I called it, “The Magical Coffee Machine”.

I’m a drip coffee woman myself, despite a tenure working at a famous luxury culinary store (and now its competitor) and fiddling with the upper echelon of high-end coffee machines, I was still fascinated by the one they had at the clinic.

Any time of day, I could simply press a button and a flat white would appear before me. Transcendental caffeination.

It was especially nice after those vivid and unnerving sleep medicine dreams at the hands of Trazodone. I could toss and turn in the early morning hours in an alternate, Lynchian reality of my subconscious and like Dorothy from the Wizard of Oz, I could wake up to discover it was all a dream and a cup of coffee would materialize before me just like that.

I found myself missing that Magical Nespresso Machine this morning when I stirred awake. I had been living in a ramshackle place, hiding behind quilts while violence happened, I felt unsafe and I called my father so much but to no avail, my voice became hoarse. I abandoned my phone chargers and laptop charger.

My mother, my Guardian Angel, ended up having to send me a message via airplane writing.
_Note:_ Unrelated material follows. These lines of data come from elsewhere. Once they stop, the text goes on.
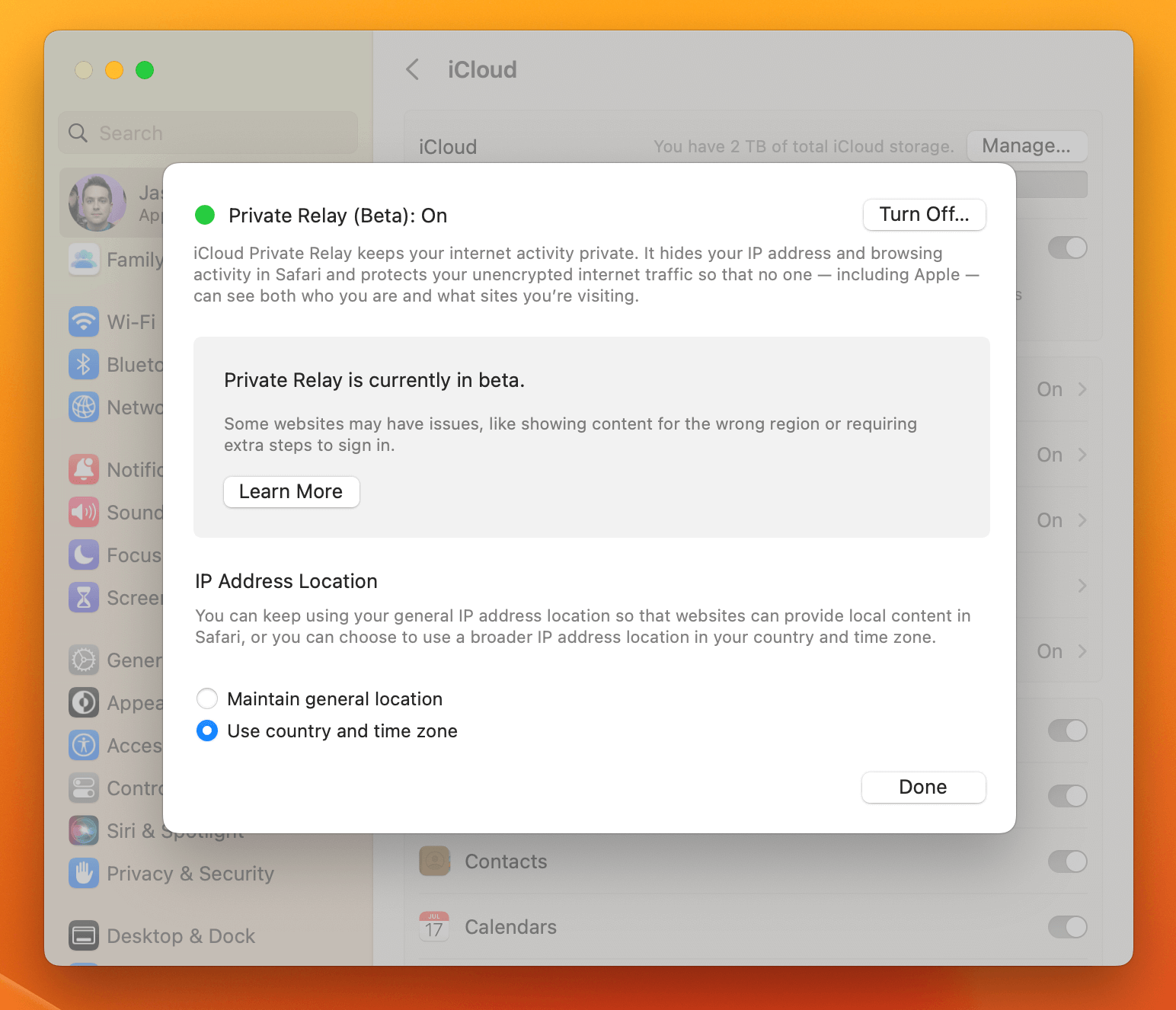Click the Wi-Fi icon in sidebar
This screenshot has width=1176, height=1010.
(x=84, y=321)
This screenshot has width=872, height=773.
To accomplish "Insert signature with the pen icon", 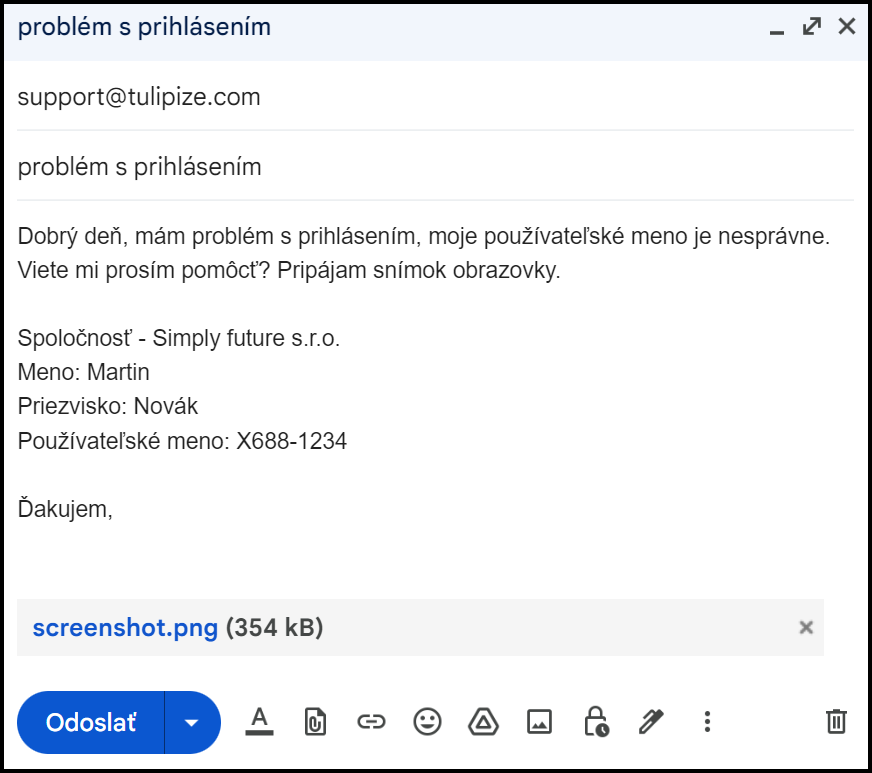I will tap(652, 721).
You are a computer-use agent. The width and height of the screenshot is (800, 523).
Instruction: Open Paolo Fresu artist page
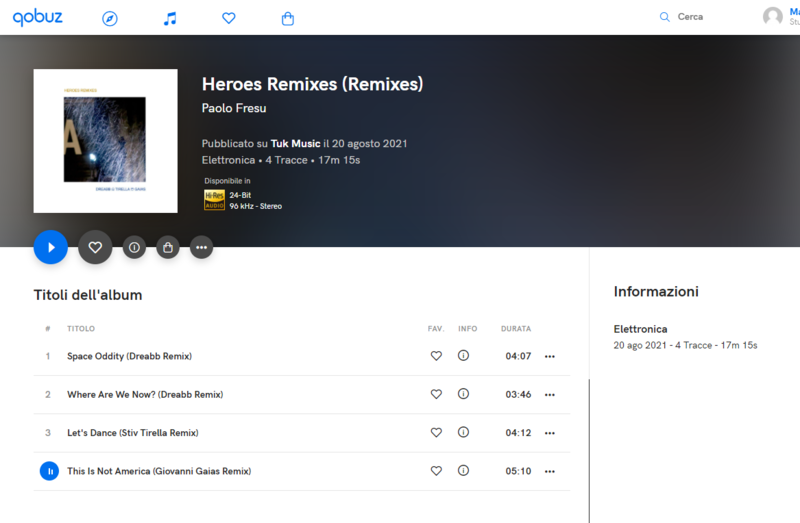(234, 108)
“It’s just a dream,” she wrote in the clouds, “wake up!”

I stirred awake restlessly. Only it’s been how many years of waking up in a bed I don’t know anymore and home feeling like a foreign concept that the only lifeboat I’ve found is a cup of coffee and a good book. And yes of course, a trusty cigarette.

I wonder if David Lynch ever gets the Morse Code I tap over my heart when I listen to Roy Orbison, it’s quite morose.